# What the task requires
What follows is a listing; repeat exactly, and only, its lines from the one holding "Reclamaciones (277, 1247)" through the last, leaving any pictures out.

# Entries shown
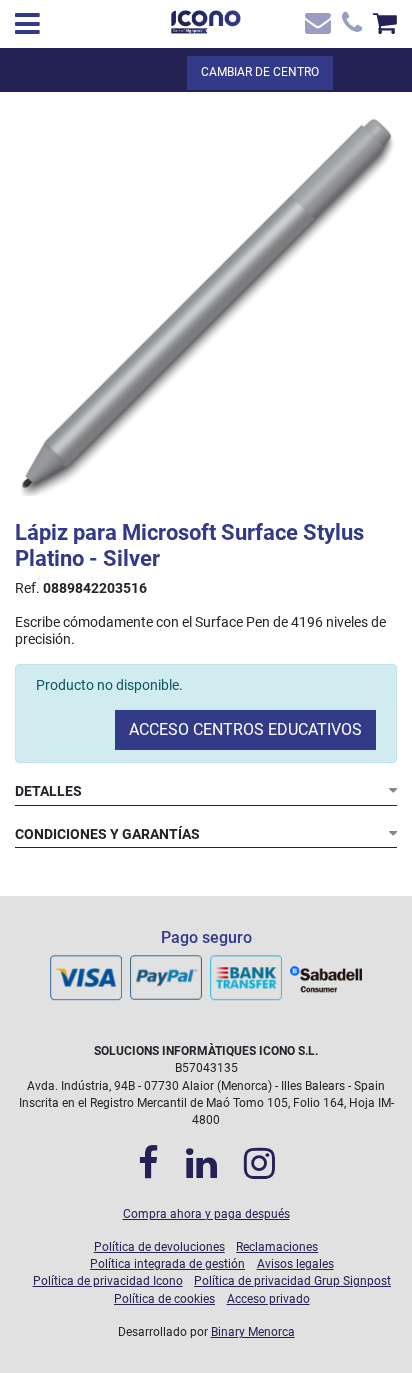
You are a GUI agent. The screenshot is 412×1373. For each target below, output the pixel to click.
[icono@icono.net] (316, 27)
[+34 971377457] (349, 27)
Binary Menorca (253, 1332)
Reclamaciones (277, 1247)
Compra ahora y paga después (206, 1214)
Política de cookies (164, 1299)
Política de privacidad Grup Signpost (292, 1281)
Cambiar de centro (260, 72)
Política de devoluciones (159, 1247)
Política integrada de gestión (167, 1264)
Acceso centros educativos (245, 729)
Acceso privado (268, 1299)
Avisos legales (295, 1264)
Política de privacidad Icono (108, 1281)
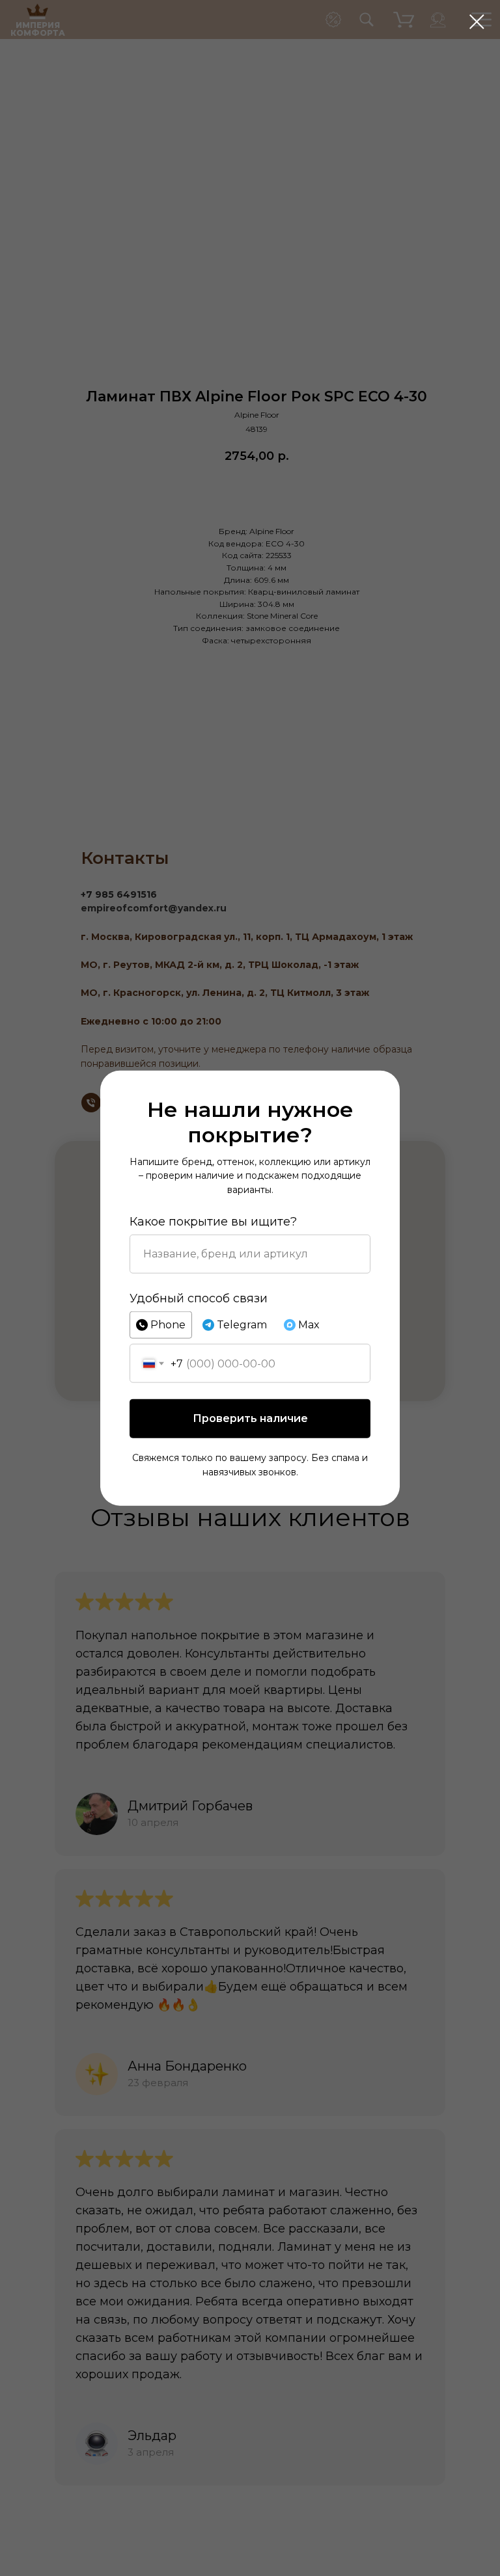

# Response area
Reclamaciones (277, 1247)
Compra ahora y paga después (206, 1214)
Política de cookies (164, 1299)
Política de privacidad Grup Signpost (292, 1281)
Cambiar de centro (260, 72)
Política de devoluciones (159, 1247)
Política integrada de gestión (167, 1264)
Acceso centros educativos (245, 729)
Acceso privado (268, 1299)
Avisos legales (295, 1264)
Política de privacidad Icono (108, 1281)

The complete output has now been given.